=== Text provided ===
As of September 1, 2002, the Company recognized as a liability the present value
of the estimated future costs to decommission its nuclear laundry facilities in
accordance with the provisions of SFAS No. 143. The adoption of SFAS No. 143
resulted in a cumulative charge of $2.2 million, net of tax benefit of $1.4
million, related to the change in accounting principle, the recognition of a
discounted asset retirement obligation of $5.3 million, and an increase of $2.4
million to the carrying value of the related long-lived assets. The Company will
depreciate, on a straight-line basis, the amount added to property and equipment
and recognize accretion expense in connection with the discounted liability over
the various remaining lives which range from approximately one to thirty years.

The estimated liability is based on historical experience in decommissioning
nuclear laundry facilities, estimated useful lives of the underlying assets,
external vendor estimates as to the cost to decommission these assets in the
future and federal and state regulatory requirements. The estimated current
costs have been adjusted for the estimated impact of inflation at 3% per year.
The liability has been discounted using credit-adjusted risk-free rates that
range from approximately 3.00% - 7.25% over one to thirty years. Revisions to
the liability could occur due to changes in the Company's estimated dates of
decommissioning, changes in decommissioning costs, changes in federal or state
regulatory guidance on the decommissioning of such facilities, or other changes
in estimates. Changes due to revised estimates will be recognized by increasing
or decreasing the carrying amount of the liability and the carrying amount of
the related long-lived asset. The Company has not revised its estimates of this
liability in the current quarter.
=== Provided information ===
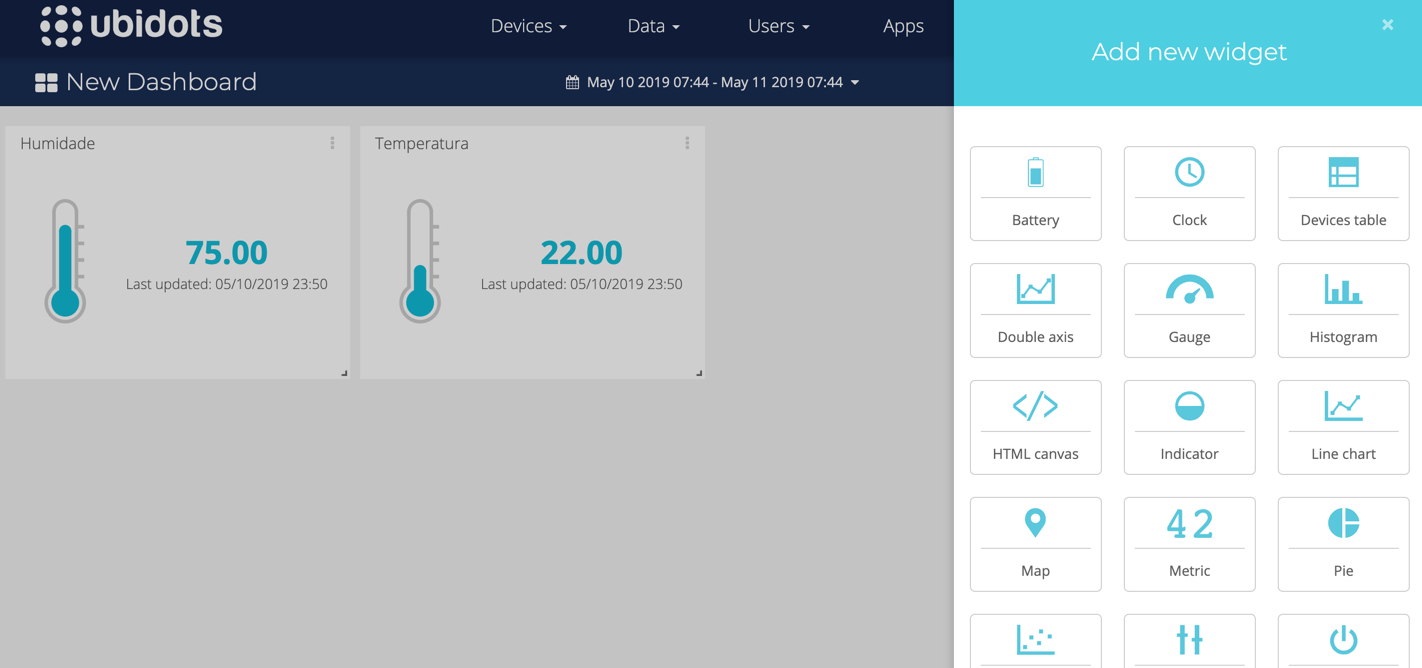Click the ubidots logo
This screenshot has height=668, width=1422.
(x=130, y=26)
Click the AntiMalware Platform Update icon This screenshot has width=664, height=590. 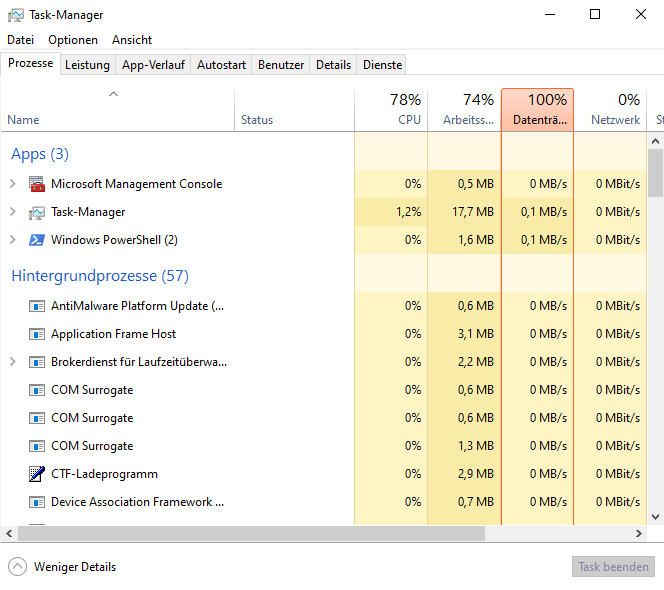point(37,306)

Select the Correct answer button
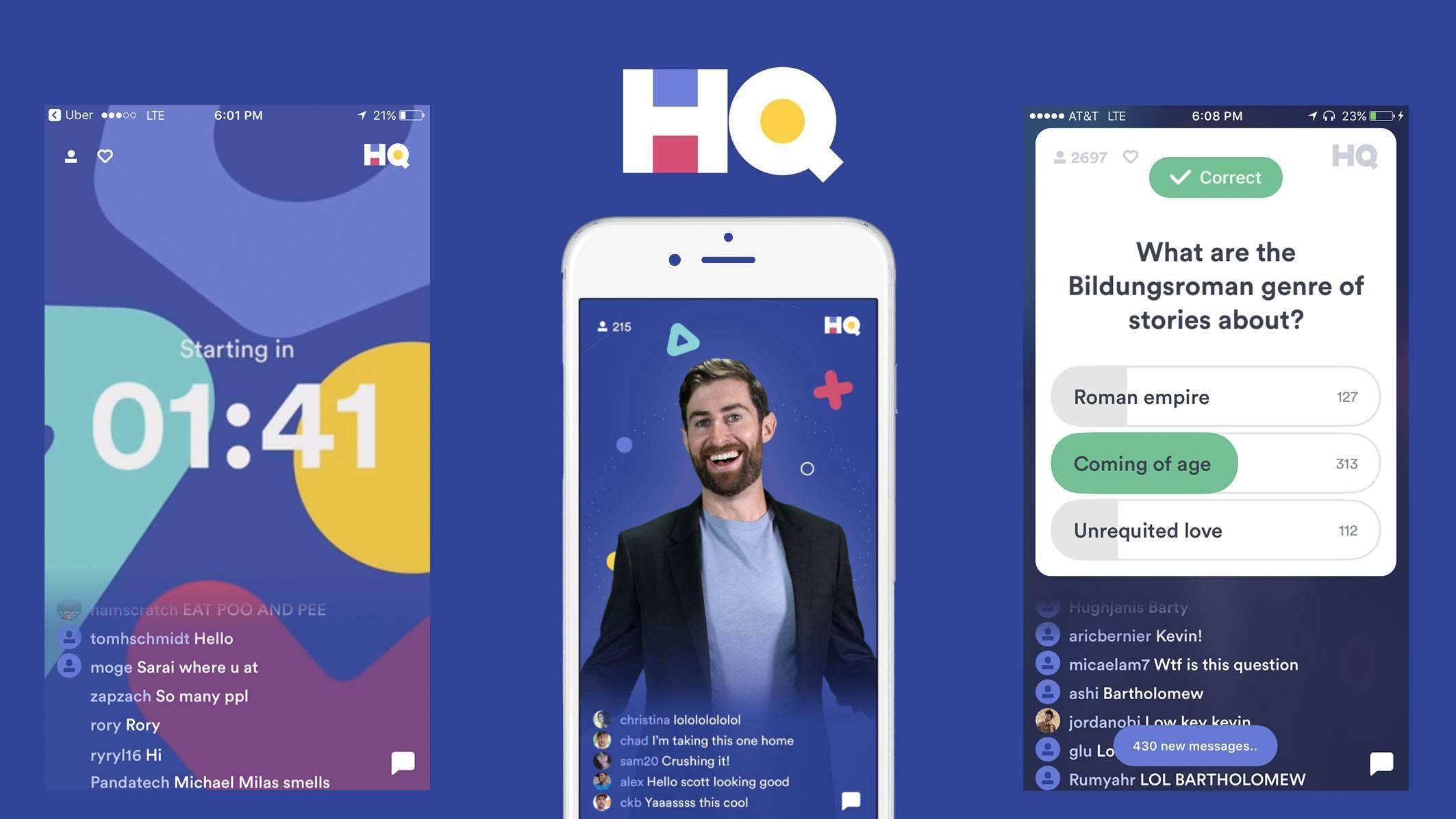coord(1215,177)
===
What the exercise asks
Please change "liability" to "obligation" in the decommissioning text. Start at the words "The liability has", end after "the current quarter.", and give that stretch again with the swap made.

Response to this task
The obligation has been discounted using credit-adjusted risk-free rates that
range from approximately 3.00% - 7.25% over one to thirty years. Revisions to
the obligation could occur due to changes in the Company's estimated dates of
decommissioning, changes in decommissioning costs, changes in federal or state
regulatory guidance on the decommissioning of such facilities, or other changes
in estimates. Changes due to revised estimates will be recognized by increasing
or decreasing the carrying amount of the obligation and the carrying amount of
the related long-lived asset. The Company has not revised its estimates of this
obligation in the current quarter.